At the San Jose AI & Big Data Expo, HP urged enterprises to run sensitive AI compute on-premises, use RAG for data handling and tighten governance to cut GenAI cloud costs.

At the San Jose AI & Big Data Expo on May 18-19, HP presented an on-premises AI approach that emphasizes local compute, retrieval-augmented generation and stricter governance to reduce GenAI cloud spending and limit data exposure.

Jerome Gabryszewski, HP’s AI & Data Science Business Development Manager, told attendees that many businesses face governance and integration barriers before they can automate data ingestion. He identified fragmented data ownership, inconsistent schemas and legacy systems as problems that must be resolved before automated pipelines can operate reliably.

HP described a hardware path for local AI workloads. At the developer tier the company pointed to mobile and compact workstations such as the ZBook Ultra and Z2 Mini for running experiments without immediate cloud dependence. For small-footprint servers HP highlighted the ZGX Nano, a 15 x 15 cm unit powered by an NVIDIA GB10 Grace Blackwell Superchip with 128 GB of unified memory and about 1,000 TOPS of FP4 performance. HP said a single ZGX Nano can run models up to roughly 200 billion parameters and that linking two units via a high-speed interconnect supports models up to about 405 billion parameters. For larger on-premises needs HP noted the Z8 Fury with up to four NVIDIA RTX PRO 6000 Blackwell GPUs (384 GB of VRAM) and the ZGX Fury, which uses an NVIDIA GB300 Grace Blackwell Ultra Superchip with 748 GB of coherent memory and is intended for trillion-parameter inference at the deskside.

On governance, Gabryszewski framed the case for local compute around data control and latency. He recommended running a retrieval-augmented generation pipeline on local infrastructure so models retrieve context from internal knowledge bases at query time without sending documents to external services. He emphasized that access control for retrieval must enforce role-based permissions so AI returns only the information a user is entitled to see.

On operations he advised treating continuous model updates like software releases. “Nothing goes to production without a validation gate,” Gabryszewski said, and he urged MLOps pipelines that include automated drift detection and human-in-the-loop checkpoints before retraining.
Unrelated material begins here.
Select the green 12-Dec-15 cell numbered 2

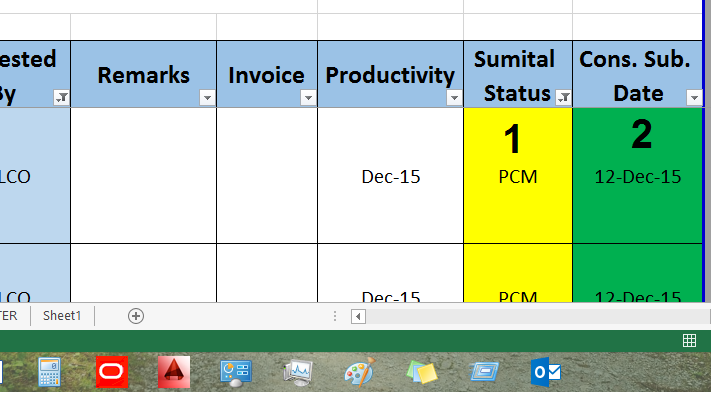[x=638, y=175]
He described data poisoning as a provenance issue as well as a security issue and urged tracing data origins and access permissions.

HP addressed GenAI cost pressure, citing a rise in GenAI spending to $37 billion in 2025 and saying 80% of companies missed cost forecasts by more than 25%. HP recommended separating exploratory work from production: run prototyping and early fine-tuning on local hardware, use cloud for high-value burst training or frontier models, and deploy edge compute for latency-sensitive tasks. The company cited analysis showing on-premises infrastructure can offer up to an 18x cost advantage per million tokens over a five-year lifecycle and estimated that on-prem systems for continuous fine-tuning and inference on sensitive data can pay for themselves in eight to 12 months versus equivalent cloud compute.

HP positioned the Z portfolio as a continuum from developer machines to rack-ready systems that can be integrated into managed IT environments to meet data residency and security requirements. Gabryszewski cited analyst forecasts projecting roughly 40% of enterprise applications will embed AI agents by the end of 2026, up from under 5% a year earlier, and noted that about one in five companies currently have a mature governance model for agentized applications.

HP said the company has developed its Z series for professional compute workloads for more than 15 years and recommends a three-tier approach — cloud for earned scale, on-premises for predictable inference and edge for low latency — combined with RAG, access controls and MLOps practices to manage risk and cost.